(Available data begins)

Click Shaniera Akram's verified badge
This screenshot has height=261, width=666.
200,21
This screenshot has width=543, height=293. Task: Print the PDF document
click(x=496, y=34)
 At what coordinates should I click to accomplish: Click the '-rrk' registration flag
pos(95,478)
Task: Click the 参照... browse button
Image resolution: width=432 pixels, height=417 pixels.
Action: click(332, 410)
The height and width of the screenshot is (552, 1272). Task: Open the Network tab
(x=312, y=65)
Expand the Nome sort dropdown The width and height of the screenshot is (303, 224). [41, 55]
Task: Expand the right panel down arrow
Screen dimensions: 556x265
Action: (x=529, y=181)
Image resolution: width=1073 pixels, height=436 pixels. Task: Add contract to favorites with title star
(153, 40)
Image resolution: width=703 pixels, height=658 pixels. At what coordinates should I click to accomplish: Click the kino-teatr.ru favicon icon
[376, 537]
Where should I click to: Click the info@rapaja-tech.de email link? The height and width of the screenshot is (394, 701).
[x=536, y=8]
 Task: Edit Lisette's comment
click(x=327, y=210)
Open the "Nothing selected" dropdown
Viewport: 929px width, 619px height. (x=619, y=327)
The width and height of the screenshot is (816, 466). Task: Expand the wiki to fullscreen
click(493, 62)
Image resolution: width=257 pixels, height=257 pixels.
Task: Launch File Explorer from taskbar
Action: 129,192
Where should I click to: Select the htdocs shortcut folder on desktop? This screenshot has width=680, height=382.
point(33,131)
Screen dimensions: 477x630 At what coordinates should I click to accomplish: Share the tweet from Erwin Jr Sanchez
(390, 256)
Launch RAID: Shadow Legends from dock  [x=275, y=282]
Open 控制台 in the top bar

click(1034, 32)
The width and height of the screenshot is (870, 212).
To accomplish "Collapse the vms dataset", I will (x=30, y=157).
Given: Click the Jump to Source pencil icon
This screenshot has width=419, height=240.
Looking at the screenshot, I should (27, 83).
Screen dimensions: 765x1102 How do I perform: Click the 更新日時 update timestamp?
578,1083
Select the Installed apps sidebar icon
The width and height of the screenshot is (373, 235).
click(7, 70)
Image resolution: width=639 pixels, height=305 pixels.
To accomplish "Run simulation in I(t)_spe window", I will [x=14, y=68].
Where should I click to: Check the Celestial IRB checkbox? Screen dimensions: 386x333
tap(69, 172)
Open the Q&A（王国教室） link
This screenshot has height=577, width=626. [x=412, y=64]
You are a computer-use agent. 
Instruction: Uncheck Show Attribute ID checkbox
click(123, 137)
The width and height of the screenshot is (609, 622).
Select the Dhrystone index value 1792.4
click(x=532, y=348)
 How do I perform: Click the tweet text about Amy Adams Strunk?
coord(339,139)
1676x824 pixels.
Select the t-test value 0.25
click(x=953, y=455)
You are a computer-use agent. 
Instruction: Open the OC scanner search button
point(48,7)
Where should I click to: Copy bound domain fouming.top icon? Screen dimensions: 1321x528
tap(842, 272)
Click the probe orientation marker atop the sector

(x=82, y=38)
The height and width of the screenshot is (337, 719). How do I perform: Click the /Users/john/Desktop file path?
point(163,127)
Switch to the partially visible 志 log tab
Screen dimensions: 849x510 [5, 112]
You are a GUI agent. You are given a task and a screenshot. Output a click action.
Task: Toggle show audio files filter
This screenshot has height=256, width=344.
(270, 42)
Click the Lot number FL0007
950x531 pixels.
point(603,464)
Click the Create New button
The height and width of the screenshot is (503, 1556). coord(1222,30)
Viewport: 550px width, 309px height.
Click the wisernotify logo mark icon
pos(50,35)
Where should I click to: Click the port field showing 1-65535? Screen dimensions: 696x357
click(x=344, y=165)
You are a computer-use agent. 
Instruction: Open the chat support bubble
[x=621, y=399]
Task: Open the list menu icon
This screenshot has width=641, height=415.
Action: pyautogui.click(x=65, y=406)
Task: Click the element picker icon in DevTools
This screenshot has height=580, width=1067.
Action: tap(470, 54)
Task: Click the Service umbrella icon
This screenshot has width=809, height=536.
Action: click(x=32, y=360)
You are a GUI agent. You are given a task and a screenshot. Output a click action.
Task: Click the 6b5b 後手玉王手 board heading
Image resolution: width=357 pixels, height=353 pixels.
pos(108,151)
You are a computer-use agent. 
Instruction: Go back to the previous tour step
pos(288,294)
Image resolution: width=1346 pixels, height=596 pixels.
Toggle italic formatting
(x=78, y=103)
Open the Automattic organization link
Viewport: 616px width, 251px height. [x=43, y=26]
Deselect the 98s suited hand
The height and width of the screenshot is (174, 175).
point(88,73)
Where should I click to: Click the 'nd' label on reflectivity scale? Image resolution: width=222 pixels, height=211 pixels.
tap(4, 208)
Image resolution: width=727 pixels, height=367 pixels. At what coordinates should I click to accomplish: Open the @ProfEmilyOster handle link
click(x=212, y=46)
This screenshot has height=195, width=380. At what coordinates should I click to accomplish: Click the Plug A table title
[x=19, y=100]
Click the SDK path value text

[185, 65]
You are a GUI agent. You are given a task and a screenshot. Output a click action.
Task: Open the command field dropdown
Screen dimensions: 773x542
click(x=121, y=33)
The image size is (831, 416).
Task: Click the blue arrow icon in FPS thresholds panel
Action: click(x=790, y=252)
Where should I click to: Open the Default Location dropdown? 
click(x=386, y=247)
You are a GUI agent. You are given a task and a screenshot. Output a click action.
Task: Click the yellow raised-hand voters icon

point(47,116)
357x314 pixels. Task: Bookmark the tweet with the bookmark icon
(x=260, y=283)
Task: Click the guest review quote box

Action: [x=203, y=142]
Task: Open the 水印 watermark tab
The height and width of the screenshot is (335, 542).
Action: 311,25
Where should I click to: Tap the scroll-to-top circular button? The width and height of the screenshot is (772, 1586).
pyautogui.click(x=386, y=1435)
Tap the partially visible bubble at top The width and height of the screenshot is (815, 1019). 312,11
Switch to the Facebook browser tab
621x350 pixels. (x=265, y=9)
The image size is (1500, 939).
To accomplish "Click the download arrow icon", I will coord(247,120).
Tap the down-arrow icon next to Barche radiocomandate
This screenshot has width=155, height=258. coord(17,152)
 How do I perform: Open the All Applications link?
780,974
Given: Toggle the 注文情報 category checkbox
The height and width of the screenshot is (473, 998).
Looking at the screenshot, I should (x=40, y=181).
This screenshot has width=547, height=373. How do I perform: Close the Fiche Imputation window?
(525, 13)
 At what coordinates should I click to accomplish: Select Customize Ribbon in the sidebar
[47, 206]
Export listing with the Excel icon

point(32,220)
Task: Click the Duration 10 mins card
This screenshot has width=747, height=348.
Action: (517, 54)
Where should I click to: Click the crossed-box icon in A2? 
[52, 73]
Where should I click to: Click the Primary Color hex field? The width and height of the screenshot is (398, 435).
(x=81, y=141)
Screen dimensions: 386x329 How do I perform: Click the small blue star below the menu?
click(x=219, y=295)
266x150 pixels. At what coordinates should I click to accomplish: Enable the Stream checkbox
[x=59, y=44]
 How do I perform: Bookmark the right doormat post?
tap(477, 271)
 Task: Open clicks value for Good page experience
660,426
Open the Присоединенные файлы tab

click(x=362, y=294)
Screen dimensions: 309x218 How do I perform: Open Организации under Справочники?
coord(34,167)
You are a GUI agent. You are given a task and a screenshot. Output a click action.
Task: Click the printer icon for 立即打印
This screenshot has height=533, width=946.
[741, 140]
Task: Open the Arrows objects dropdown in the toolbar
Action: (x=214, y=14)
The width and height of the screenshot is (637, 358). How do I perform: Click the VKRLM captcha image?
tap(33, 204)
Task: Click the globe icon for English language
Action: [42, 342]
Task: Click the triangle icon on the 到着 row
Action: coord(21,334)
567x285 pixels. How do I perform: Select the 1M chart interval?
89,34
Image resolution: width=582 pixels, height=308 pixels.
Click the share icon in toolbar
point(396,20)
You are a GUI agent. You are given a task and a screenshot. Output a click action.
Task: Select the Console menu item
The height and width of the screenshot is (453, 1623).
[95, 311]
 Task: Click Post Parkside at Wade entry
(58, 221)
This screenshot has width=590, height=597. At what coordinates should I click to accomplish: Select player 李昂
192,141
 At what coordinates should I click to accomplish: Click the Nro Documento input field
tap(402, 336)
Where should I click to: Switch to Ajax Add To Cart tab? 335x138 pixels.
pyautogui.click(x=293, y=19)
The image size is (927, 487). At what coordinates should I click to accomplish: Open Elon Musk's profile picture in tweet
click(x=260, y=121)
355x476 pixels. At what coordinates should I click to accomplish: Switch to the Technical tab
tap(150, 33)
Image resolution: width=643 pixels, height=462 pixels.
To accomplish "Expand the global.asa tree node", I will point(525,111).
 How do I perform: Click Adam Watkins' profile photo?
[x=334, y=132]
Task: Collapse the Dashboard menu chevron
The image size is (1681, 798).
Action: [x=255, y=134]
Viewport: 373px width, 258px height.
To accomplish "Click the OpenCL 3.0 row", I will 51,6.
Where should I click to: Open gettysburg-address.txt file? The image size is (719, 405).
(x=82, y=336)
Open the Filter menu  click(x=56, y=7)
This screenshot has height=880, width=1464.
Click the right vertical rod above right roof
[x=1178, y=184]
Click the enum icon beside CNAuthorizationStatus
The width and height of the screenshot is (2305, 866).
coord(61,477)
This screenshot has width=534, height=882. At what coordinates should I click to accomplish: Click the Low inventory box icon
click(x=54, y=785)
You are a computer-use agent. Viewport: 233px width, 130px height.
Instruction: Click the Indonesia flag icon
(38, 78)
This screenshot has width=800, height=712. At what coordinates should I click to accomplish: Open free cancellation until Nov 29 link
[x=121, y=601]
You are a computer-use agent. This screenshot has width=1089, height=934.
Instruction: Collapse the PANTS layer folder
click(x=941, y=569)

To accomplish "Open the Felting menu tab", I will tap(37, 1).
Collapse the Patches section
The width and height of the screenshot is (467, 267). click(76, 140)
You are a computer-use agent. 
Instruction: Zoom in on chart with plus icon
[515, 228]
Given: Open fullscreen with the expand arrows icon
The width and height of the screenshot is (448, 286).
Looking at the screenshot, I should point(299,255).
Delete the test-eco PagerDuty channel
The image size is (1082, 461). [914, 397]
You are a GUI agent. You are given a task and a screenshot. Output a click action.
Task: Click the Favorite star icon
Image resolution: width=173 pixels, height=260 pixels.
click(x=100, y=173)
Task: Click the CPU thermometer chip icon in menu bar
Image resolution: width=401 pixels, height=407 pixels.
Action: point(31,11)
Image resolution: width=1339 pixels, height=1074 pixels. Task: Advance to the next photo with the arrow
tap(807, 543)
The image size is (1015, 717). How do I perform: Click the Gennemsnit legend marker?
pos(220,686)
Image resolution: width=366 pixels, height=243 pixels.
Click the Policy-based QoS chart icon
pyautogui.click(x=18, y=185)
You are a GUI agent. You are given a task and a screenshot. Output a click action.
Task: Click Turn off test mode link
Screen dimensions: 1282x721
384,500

(Available data ends)

• [Problem description]
Scan the lines above for the word "will" and copy every one where it occurs.

• [Reply to the exercise]
To accomplish "Collapse the vms dataset", I will (x=30, y=157).
To accomplish "Run simulation in I(t)_spe window", I will [x=14, y=68].
To accomplish "Click the download arrow icon", I will coord(247,120).
To accomplish "Expand the global.asa tree node", I will point(525,111).
To accomplish "Click the OpenCL 3.0 row", I will 51,6.
To accomplish "Open the Felting menu tab", I will tap(37, 1).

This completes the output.